#### Exercise requirements:
Tally how many lines in this material contain the word "click", and reply only with the count.

--- Dataset ---

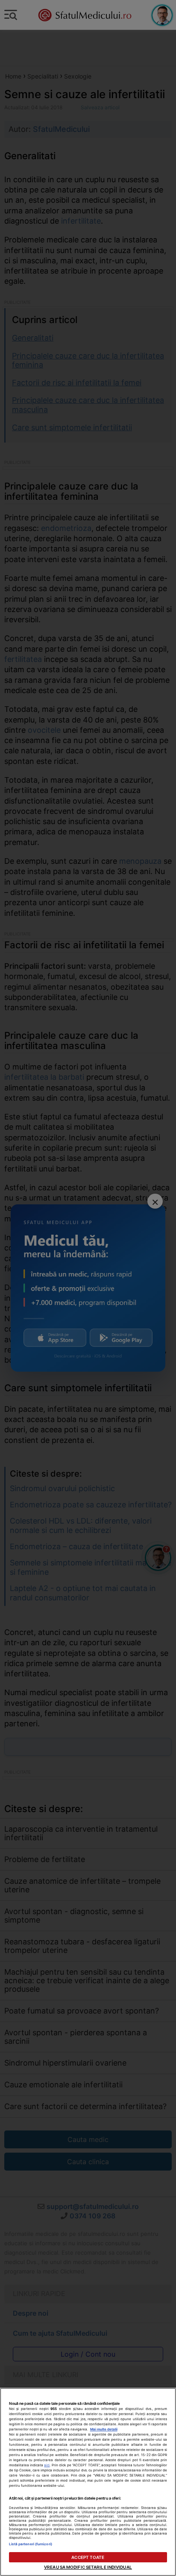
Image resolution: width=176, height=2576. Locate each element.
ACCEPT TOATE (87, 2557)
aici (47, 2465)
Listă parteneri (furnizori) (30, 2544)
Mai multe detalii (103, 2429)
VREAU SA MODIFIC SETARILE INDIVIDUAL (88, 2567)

---
--- Dataset ---

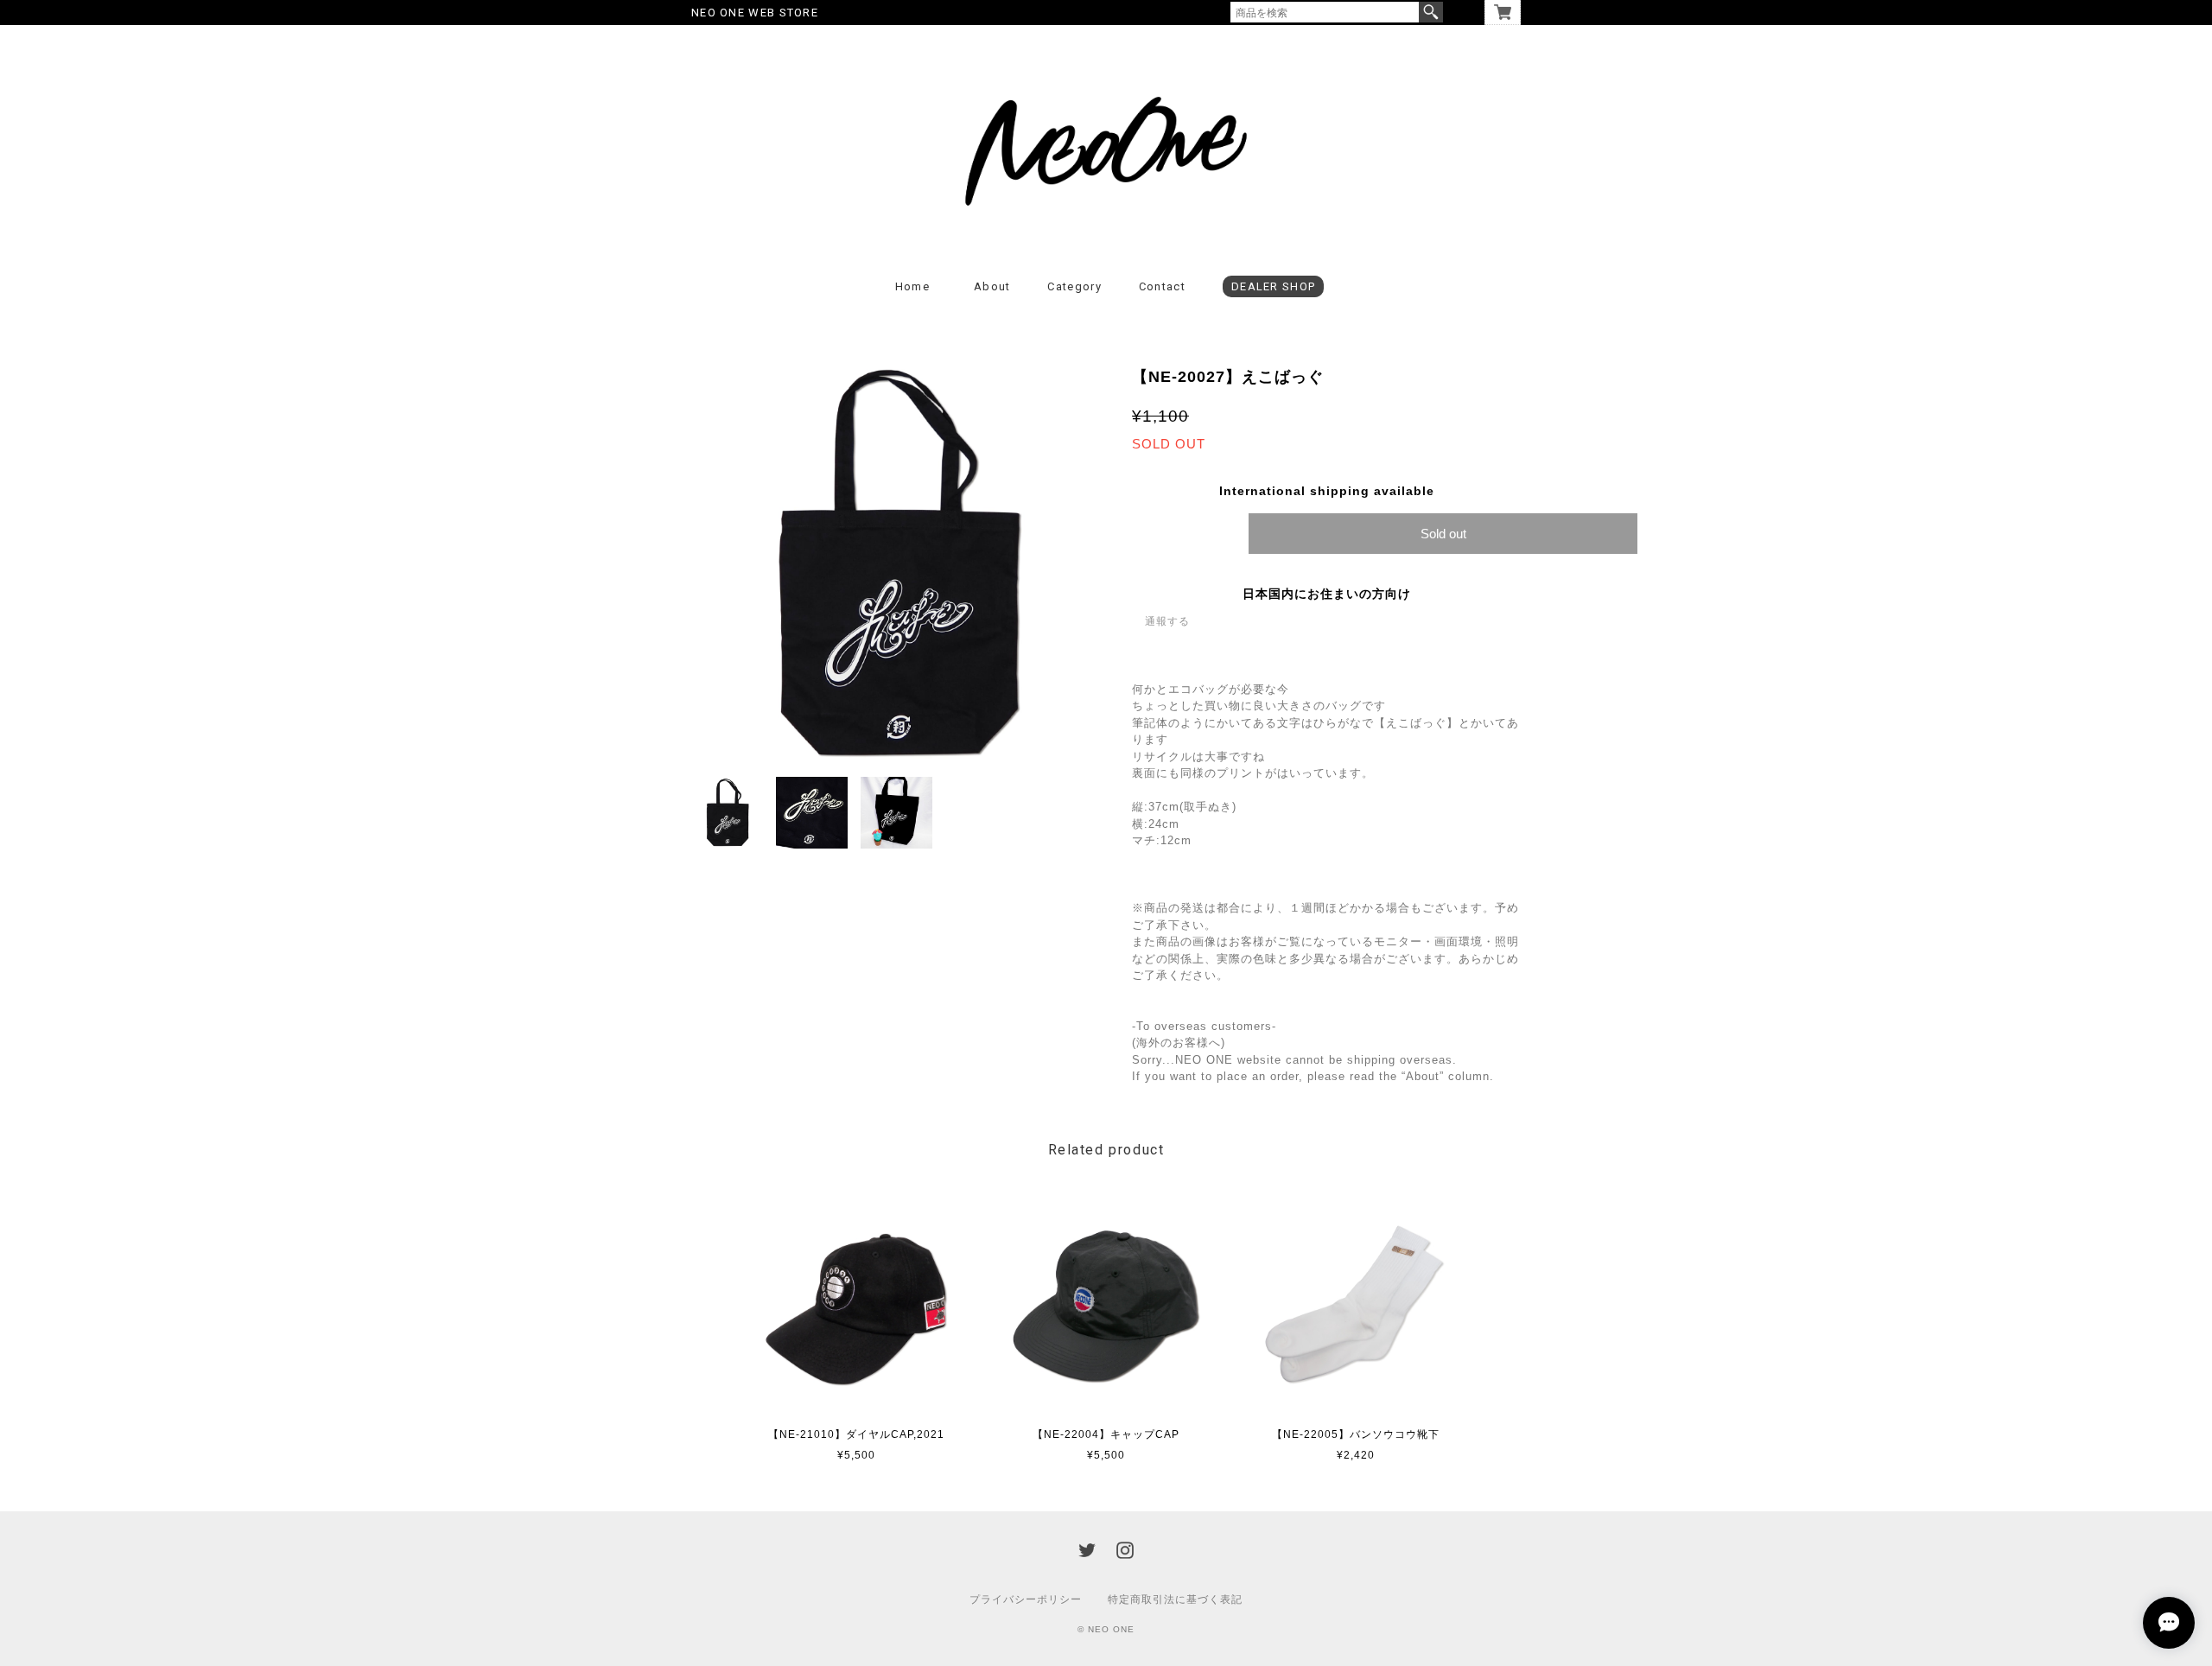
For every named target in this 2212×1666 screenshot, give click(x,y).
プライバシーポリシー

---
--- Dataset ---

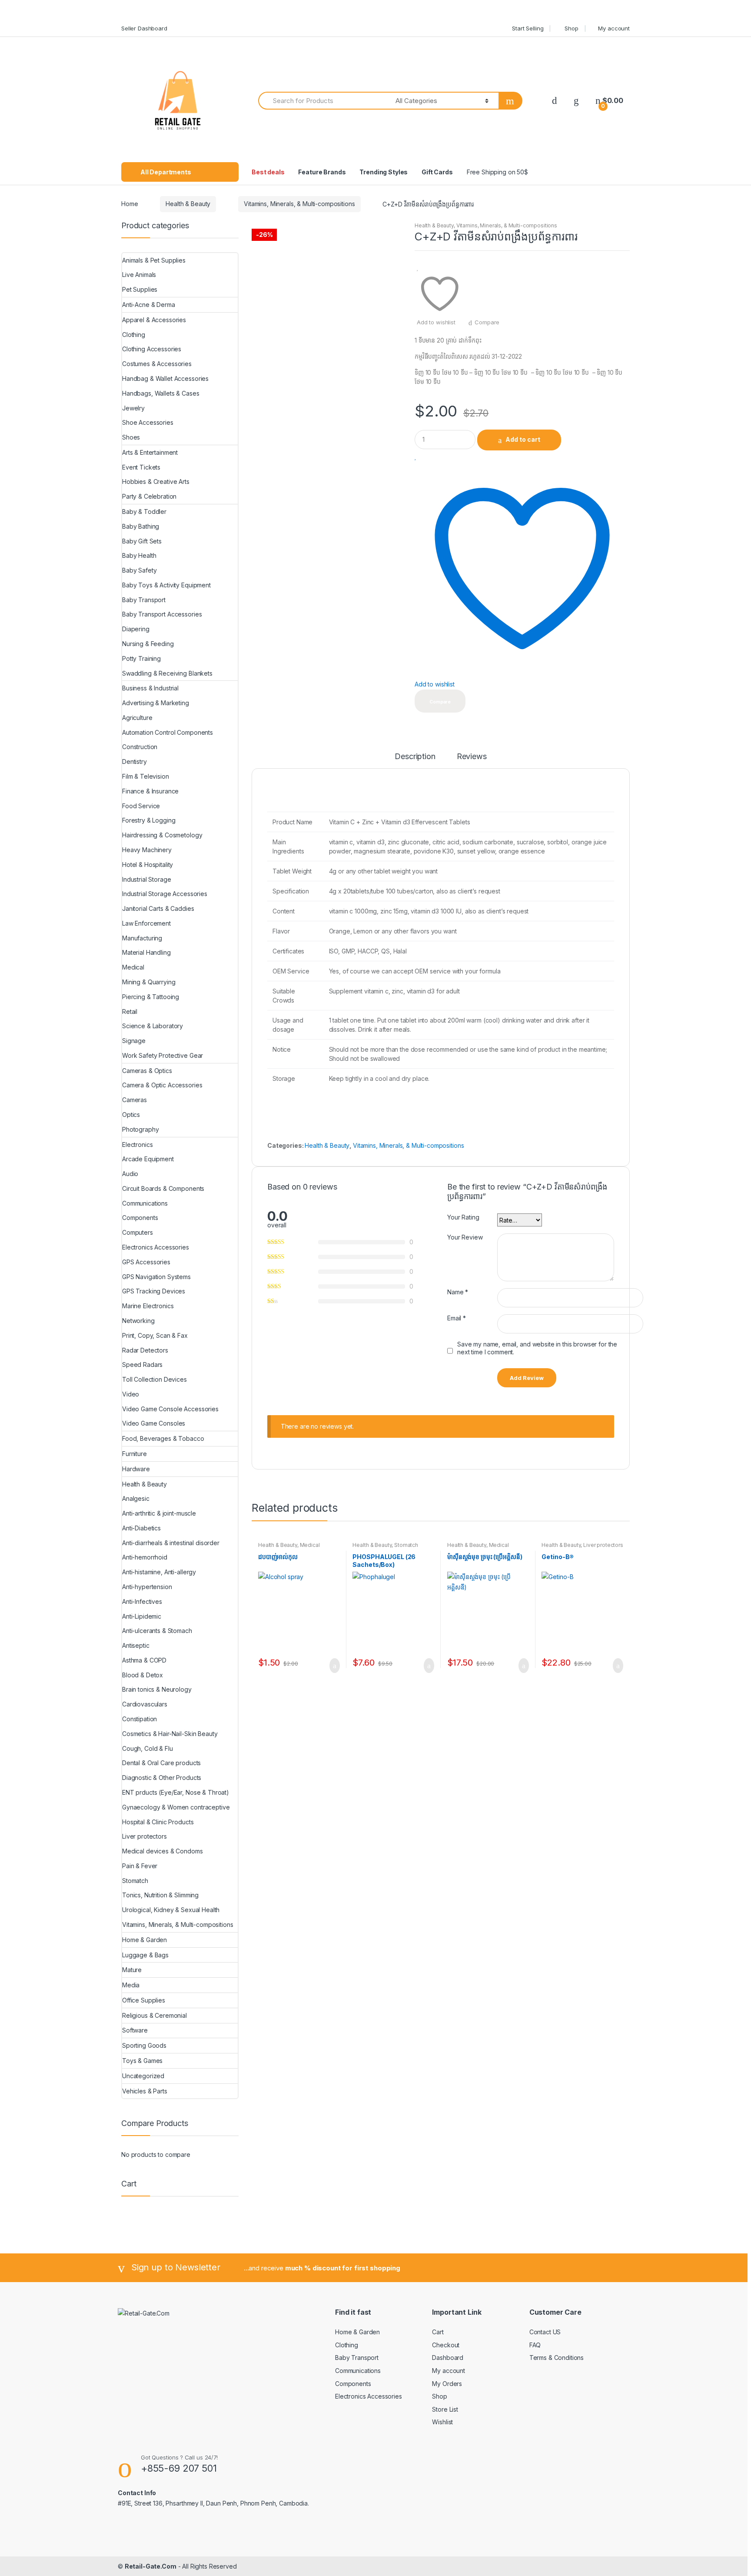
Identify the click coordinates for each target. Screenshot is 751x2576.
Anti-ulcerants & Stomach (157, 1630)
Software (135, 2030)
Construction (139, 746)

---

#### Completed exercise:
2